126 DE PLÁCIO E SILVA. Vocabulário Jurídico, p. 340, verbete “erro grosseiro”. No trecho, o autor também afiança o erro grosseiro como aquele que externa má-fé e, por isso, indesculpável, tudo em razão de sua fácil constatação. Em sentido semelhante: “É o engano facilmente constatável, visível de tal modo que o agente resta impossibilitado de justificar-se ou se desculpar quanto à verdade por ele falseada.” FRANÇA, Rubens Limongi. Enciclopédia Saraiva do direito, verbete “erro grosseiro” da Comissão de Redação, p. 522.

127 “O remédio para isto [o espaço de livre apreciação pericial] não pode ser procurado na atribuição à autoridade administrativa competente do poder de, livremente, interpretar conceitos legais técnicos. Decisivo é se, na a organização e processo da entidade administrativa pericial, existe suficiente segurança de que o caso técnico foi abordado de forma geral e imparcial.” BULLINGER, Martin. A discricionariedade da Administração Pública, p. 19.

128 Ao apreciar concretamente um ato de intervenção do Banco Central do Brasil no mercado financeiro, Luís Roberto Barroso destaca a necessidade de ponderar as circunstâncias em que editado o ato submetido a controle jurisdicional e a impossibilidade de se valer de conhecimentos que não são contemporâneos à edição do ato discricionário: “as decisões discricionárias tomadas pelo Banco Central somente podem ser valoradas na conjuntura em que levadas a efeito, à vista das ameaças, riscos, pré-disposições e crises globais então vigentes. Não é possível, quase uma década depois, comentar o vídeo-tape, rever os lances em câmera lenta, beneficiar-se do conhecimento de toda a história superveniente e propugnar soluções alternativas.” BARROSO, Luís Roberto. Sistema financeiro nacional. Alienação de instituição submetida a RAET. Discricionariedade técnica do Banco Central. Limites legítimos do controle jurisdicional. Revista Forense, v. 375, p. 275.

129 Para conhecer a referida crítica, cf. FIGUEIREDO, Marcelo. Agências reguladoras, p. 96.

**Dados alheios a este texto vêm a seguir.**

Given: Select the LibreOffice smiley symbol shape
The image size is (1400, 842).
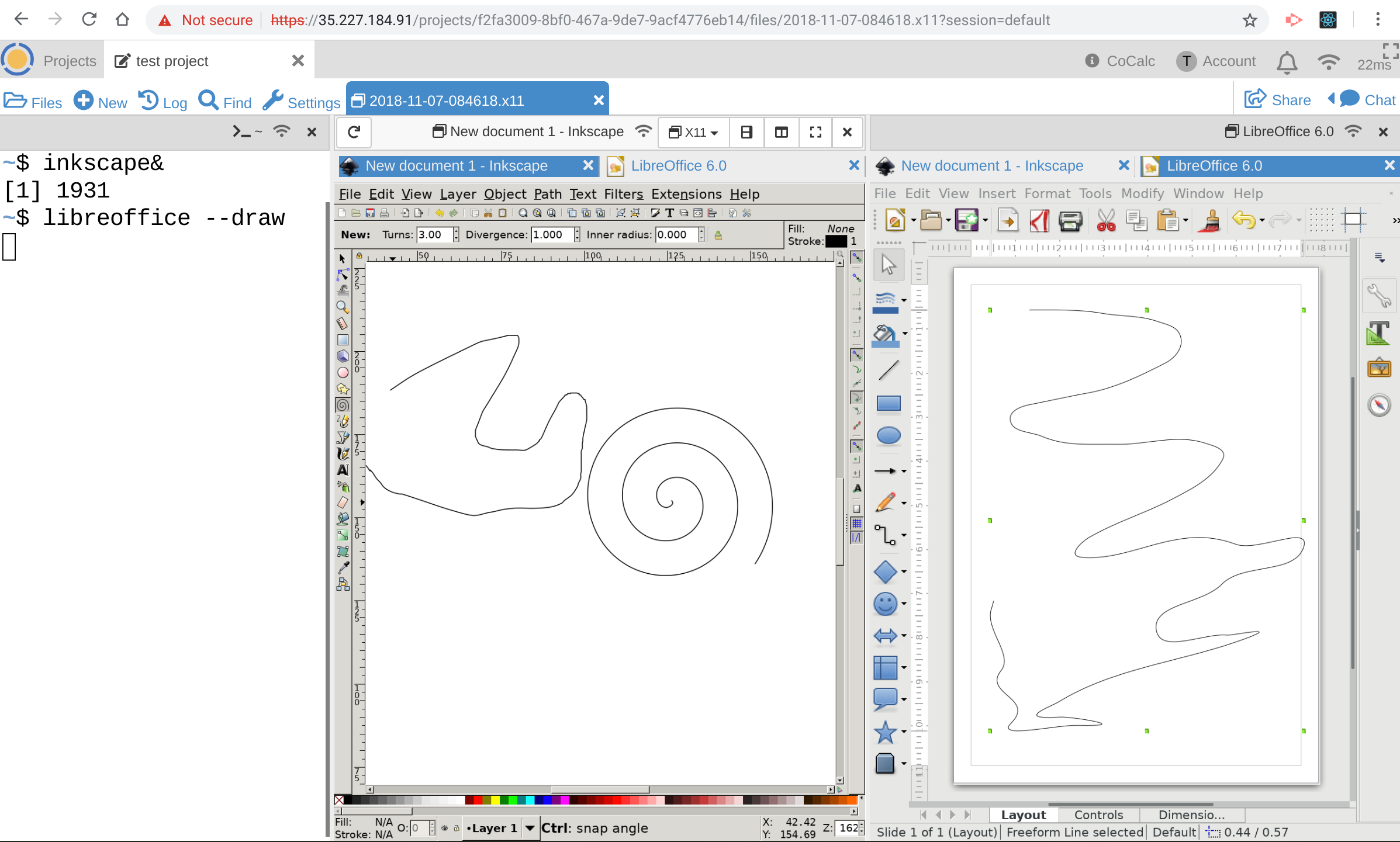Looking at the screenshot, I should point(885,604).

130 A constitucionalização do direito administrativo e a crescente na judicialização da Administração “são de tal ordem que se pode afirmar que o Judiciário vem, indiretamente, interferindo com políticas públicas adotadas pelos Governos federal, estaduais e municipais.” DI PIETRO, Maria Sylvia Zanella. Da constitucionalização do direito administrativo: reflexos sobre o princípio da legalidade e a discricionariedade administrativa. Supremacia do interesse público e outros temas relevantes do direito administrativo, p. 189.

131 SUNDFELD, Carlos Ari. Princípio é preguiça? Direito e interpretação: racionalidade e instituições, pp. 300-301e 304. Após enunciar os ônus regulatórios a serem cumpridos pelo juiz no controle de atos regulatórios, lembramos certa oportunidade em que nos consultaram sobre a possibilidade de se firmar termos aditivos qualitativos superiores ao limite de 25% nos contratos administrativos. Após detalharmos as exigências previstas na jurisprudência do Tribunal de Contas da União (cf. Decisão 215/99, Plenário, rel. Min. José Antonio B. de Macedo, julgado em 12.05.1999, DOU 21.05.1999), que vão da exigência de comprovação da existência de fato superveniente, passam pela não transfiguração do contrato originário até a comprovação de que essa medida é economicamente superior à rescisão contratual, entre outras, o consulente afirmou desolado: “Entendi, não é para fazer…” Não se quer com isso afirmar que o controle não deve incidir, mas que deve fazê-lo com deferência, respeito à segurança jurídica e atento ao princípio da separação de poderes.